A view of the house in London where the family of British IS member Mohamed Emwazi lived before he was identified. Inset: A file image grab of Mohamed Emwazi, taken from a video released by the Islamic State (IS) group.
By Weedah Hamzah and Bill Smith/DPA/Beirut
Mohamed Emwazi, the masked man with a British accent who taunted the West in Islamic State (IS) beheading videos, is reported to have been killed in a US drone strike. The question of what sent him down the path of radicalism is still unanswered.
Emwazi, better known as “Jihadi John”, was born in Kuwait in 1988. A British man of Iraqi origin, Emwazi moved with his family to Britain in 1993 after they had failed to obtain Kuwaiti citizenship.
He grew up in North Kensington, an area of west London. As a child, he was a fan of Manchester United football club, according to British media.
The former headteacher of Emwazi’s high schoool, Jo Shuter, told the BBC he was “reasonably hardworking” pupil who showed no signs of being drawn to extremism.
He later studied information technology at the University of Westminster, graduating in 2009.
Emwazi was nicknamed “Jihadi John” by British and US media following his first appearance wearing a mask in a video in August of 2014 showing the beheading of James Foley, an American freelance journalist who had been missing in Syria since November 2012.
The beheading video was titled “a Message to America”.
At the time, the Islamic State announced that Foley was killed because US President Barack Obama ordered airstrikes against the extremist group in Iraq.
With his distinct British accent, Emwazi appeared in other Islamic State videos wearing black outfits and a mask, and carrying a knife, taunting and killing more hostages.
The victims included US journalist Steven Sotloff, American aid worker Peter Kassig, British aid workers David Haines and Alan Henning, Japanese reporter Kenji Goto and Japanese security consultant Haruna Yakwa.
Emwazi is believed to have directed all the execution videos released by Islamic State, according to Syrian activists.
Another former hostage, French journalist Didier Francois, told French radio station Europe 1 yesterday that Emwazi was one of four British jailers of 19 foreigners seized in Syria in 2013.
Emwazi was one the most violent guards, who “hit and tortured without the slightest restraint”, Francois told the broadcaster.
The hostages nicknamed the four British guards “the Beatles” because they did not know their names, he said, adding that Emwazi was named after Beatle John Lennon.
London-based rights group CAGE, which says it works to oppose arbitrary detention and torture and “empower communities impacted by the War on Terror”, said Emwazi appeared to have been radicalised by a “culture of abuse” from security services.

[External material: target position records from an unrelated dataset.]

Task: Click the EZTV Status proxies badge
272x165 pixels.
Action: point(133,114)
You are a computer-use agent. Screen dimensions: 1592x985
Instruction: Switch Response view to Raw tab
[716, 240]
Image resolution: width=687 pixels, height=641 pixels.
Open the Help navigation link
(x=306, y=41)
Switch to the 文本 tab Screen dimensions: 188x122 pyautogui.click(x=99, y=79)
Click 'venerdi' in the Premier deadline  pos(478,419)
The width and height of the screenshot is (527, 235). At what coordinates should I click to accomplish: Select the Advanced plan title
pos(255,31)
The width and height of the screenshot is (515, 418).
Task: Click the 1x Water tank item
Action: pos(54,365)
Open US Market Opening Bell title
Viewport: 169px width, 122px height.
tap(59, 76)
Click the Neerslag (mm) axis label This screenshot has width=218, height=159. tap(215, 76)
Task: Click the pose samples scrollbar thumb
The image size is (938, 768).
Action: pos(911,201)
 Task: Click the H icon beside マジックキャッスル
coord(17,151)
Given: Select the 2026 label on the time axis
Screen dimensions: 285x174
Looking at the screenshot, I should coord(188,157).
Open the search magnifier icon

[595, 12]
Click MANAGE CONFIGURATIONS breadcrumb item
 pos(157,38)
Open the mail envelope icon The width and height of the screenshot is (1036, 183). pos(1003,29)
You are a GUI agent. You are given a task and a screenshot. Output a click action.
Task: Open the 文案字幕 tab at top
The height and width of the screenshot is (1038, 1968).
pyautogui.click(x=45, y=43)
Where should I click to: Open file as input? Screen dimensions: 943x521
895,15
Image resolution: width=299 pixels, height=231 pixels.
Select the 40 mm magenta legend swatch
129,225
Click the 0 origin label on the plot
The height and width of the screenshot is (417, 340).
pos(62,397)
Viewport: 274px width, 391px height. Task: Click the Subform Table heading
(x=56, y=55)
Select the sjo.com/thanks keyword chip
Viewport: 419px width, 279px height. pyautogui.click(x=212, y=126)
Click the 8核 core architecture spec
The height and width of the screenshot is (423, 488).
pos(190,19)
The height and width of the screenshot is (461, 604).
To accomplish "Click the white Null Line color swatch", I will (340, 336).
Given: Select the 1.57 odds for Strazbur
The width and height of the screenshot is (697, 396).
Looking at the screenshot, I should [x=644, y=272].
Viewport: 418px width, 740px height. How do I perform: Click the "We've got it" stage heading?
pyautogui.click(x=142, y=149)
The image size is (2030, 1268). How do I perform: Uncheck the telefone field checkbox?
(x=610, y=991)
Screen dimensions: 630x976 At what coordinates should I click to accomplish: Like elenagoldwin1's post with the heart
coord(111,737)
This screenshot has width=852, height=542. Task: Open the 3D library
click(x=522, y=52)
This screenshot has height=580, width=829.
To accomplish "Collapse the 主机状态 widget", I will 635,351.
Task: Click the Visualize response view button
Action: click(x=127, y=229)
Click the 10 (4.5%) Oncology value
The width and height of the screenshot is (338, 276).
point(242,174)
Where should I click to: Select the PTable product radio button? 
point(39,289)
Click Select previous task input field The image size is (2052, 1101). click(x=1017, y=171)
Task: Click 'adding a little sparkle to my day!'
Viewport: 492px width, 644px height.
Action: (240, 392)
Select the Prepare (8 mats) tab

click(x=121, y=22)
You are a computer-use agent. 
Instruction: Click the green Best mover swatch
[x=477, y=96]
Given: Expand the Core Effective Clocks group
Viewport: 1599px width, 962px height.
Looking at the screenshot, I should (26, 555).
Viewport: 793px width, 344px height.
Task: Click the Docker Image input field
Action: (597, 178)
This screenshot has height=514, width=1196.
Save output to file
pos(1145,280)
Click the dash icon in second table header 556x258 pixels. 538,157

Emwazi “desperately wanted to use the (legal) system to change his situation, but the system ultimately rejected him,” Asim Qureshi, CAGE’s research director, said earlier this year.
CAGE said Emwazi first contacted it in mid-2009, following his deportation with two friends from Tanzania, where he said he had planned to go on a safari.
Security agents accused him of planning to travel from Tanzania to Somalia to join the Al Qaeda-linked Al Shebaab group.
Emwazi later complained that he was refused a visa for Kuwait, his country of birth, after intervention by British security agents.
He said the security services also contacted his fiancee in Kuwait, causing her family to cancel wedding plans, and threatened him and attempted to recruit him as a spy.
Qureshi said Emwazi had appeared to be “kind, gentle and soft-spoken” during two and half years of contact with the rights group.